**Задание 1:**
Определите, согласуются ли с отрывком утверждения (a), (b) и (c). Для каждого ответьте «да» или «нет» и приведите решающие слова отрывка дословной цитатой.
(a) По словам капитана, 2–3 дня работы на кальмаре равны месяцу в минтаевой экспедиции.
(b) В апреле 1986 года ловили с охотской стороны Курил.
(c) Мгла над морем у берега Симушира была сиреневого цвета.

**Отрывок:**
═══

Вот бы кому рыбным министром стать сейчас, при Горбачёве, думаю!.. Умница, творческий человек, прекрасный хозяйственник, экономист. И ведь в любом деле на Руси великой есть такие же талантливые люди, только руки им развяжи и допусти к рулю…
Сейчас суда Южно-Курильской промысловой экспедиции ведут лов в тяжёлых условиях осенних штормов. Рыбаки с честью несут трудовую вахту вдали от родных берегов.
Южно-Курильская промысловая экспедиция. Август 1979 г.
V. Кальмар
2.12.80, вт. Крадёмся вдоль средних Курил в поисках косяков кальмара. 2–3 дня работы на кальмаре, говорит капитан, равны месяцу в минтаевой экспедиции…
Апрель 1986. Рыбачим, а точнее кальмарим с океанской стороны Курил.
Тысячи раз наблюдал всякоразную дымку, а вот сейчас увидел: на фоне рослой курильской сопки (Симушир), на фоне белейшего снега по склонам – мгла, клубящаяся над морем у берега, достающая сопке чуть выше колен, оказывается, явно сиреневого цвета!..

═══

**Записи:**
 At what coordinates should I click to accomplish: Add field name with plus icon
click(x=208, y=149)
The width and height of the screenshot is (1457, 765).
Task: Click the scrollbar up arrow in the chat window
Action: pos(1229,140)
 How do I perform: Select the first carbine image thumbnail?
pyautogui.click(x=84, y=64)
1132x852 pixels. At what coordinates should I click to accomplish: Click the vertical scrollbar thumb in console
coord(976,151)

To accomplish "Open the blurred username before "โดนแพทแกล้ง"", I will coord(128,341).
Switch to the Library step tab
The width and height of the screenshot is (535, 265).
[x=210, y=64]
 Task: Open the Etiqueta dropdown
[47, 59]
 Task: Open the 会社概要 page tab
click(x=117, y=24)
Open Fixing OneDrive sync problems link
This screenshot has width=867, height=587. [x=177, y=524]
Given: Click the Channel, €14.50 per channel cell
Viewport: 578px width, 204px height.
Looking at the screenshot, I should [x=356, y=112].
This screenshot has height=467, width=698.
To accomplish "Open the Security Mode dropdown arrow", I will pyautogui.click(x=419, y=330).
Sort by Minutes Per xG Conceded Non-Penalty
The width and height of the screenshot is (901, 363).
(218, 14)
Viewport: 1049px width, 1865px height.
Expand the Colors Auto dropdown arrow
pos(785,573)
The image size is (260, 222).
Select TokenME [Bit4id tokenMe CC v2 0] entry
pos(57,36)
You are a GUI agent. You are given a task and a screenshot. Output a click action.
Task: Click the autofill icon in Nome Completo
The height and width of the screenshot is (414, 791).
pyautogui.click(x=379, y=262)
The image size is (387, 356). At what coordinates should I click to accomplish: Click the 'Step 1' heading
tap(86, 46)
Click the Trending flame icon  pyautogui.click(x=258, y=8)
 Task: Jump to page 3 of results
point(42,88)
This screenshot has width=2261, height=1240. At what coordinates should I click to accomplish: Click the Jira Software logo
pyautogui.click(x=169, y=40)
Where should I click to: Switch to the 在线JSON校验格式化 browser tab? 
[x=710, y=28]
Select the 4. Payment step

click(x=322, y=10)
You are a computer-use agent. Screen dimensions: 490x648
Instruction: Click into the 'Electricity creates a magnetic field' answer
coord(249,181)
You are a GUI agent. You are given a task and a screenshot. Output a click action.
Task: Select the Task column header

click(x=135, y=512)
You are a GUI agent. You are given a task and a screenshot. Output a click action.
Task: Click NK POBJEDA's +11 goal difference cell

═══

**Задание 2:**
Масштабируйте записи начиная со строки с «Select the 4. Payment step» и до конца записей включительно. Перепишите все эти строки полностью, ничего не пропуская. Каждую координату щелчка умножьте на 0,45 и округлите до целого, половины в большую сторону. Прочие числа не меняйте.

**Ответ 1:**
(a) Да: «2–3 дня работы на кальмаре, говорит капитан, равны месяцу в минтаевой экспедиции».
(b) Нет: «кальмарим с океанской стороны Курил».
(c) Да: «мгла, клубящаяся над морем у берега, достающая сопке чуть выше колен, оказывается, явно сиреневого цвета».

**Ответ 2:**
Select the 4. Payment step

click(x=145, y=5)
You are a computer-use agent. Screen dimensions: 490x648
Instruction: Click into the 'Electricity creates a magnetic field' answer
coord(112,81)
You are a GUI agent. You are given a task and a screenshot. Output a click action.
Task: Select the Task column header

click(x=61, y=230)
You are a GUI agent. You are given a task and a screenshot. Output a click action.
Task: Click NK POBJEDA's +11 goal difference cell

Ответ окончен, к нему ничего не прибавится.